The main event, to which everyone else is invited, is usually a big banquet with a dizzying number of courses all meant to symbolize fertility, new beginnings, and many fruitful and harmonious years for the two newlyweds. Kevin's family and I were lucky enough to be seated right up by the stage in the banquet hall, next to the pianist, so we had a pretty good idea of what was going on for most of the ceremonies and presentations during the banquet.


The MC reading information about how the two newlyweds met.


Several videos were shown -- one about the bride and groom and how they met, another about the legal marriage ceremony (which I think had taken place earlier in the day at a sort of mass wedding ceremony in front of a judge) -- all beautifully edited and accompanied by romantic music. The bridge and groom read their vows to each other, and the bridge kept leaving and coming back into the room wearing different dresses. Balloons were distributed to special friends, songs were sung by close relatives, ceremonial "shots" of tea were drunk with each table, and there was even a flamenco dancer on hand to provide entertainment when the ceremonial events began to wane.


As part of tradition, the bride and groom must visit every table and take shots with their guests.


The date of the wedding -- 07-07-07 -- was chosen as an especially auspicious date for marriage. (Amy and I have often wondered why HP 5 and HP 7 were released on the 11th and 21st respectively, instead of on the 7th). In what is (according to Shelly) a growing trend among engaged couples in Taiwan and some places in China, these newlyweds had dropped a small fortune on romantic photos of themselves, which played in a slideshow on the stage whenever nothing else was going on. (This article has some information about this growing practice, as well as a number of other facts about weddings in Taiwan).


From left to right: Shelly, Me, Kevin, A-ma. See the slide show in the background?

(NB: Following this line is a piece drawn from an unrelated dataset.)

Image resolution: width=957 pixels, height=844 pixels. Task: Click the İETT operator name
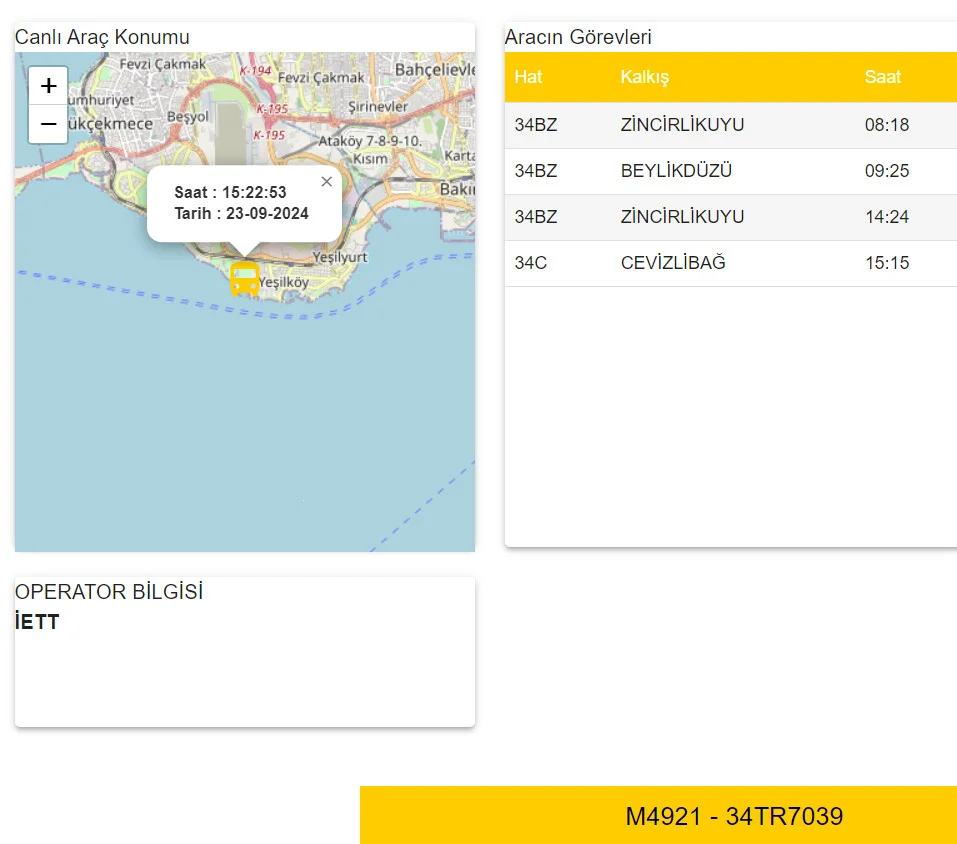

All in all, it was a unique and exciting experience. As we left, Kevin was assailed by one of the photographers, who began quizzing him about his Taiwanese (language) skills. After Kevin admitted that he could speak Mandarin but not the native Taiwanese language, the photographer jerked his head at me. "What about her?" he asked Kevin. "I can also speak some Mandarin, but no Taiwanese," I told him in Chinese. He looked startled, to say the least, and began grinning and taking pictures of us. For a few seconds I almost felt like I was back in China again, as photographers suddenly began to cluster, snapping photo after photo as Shelly and A-ma watched on bemusedly from the side. Finally, we escaped to the warm air outside and hailed a taxi home to begin the next stage of the day's adventures.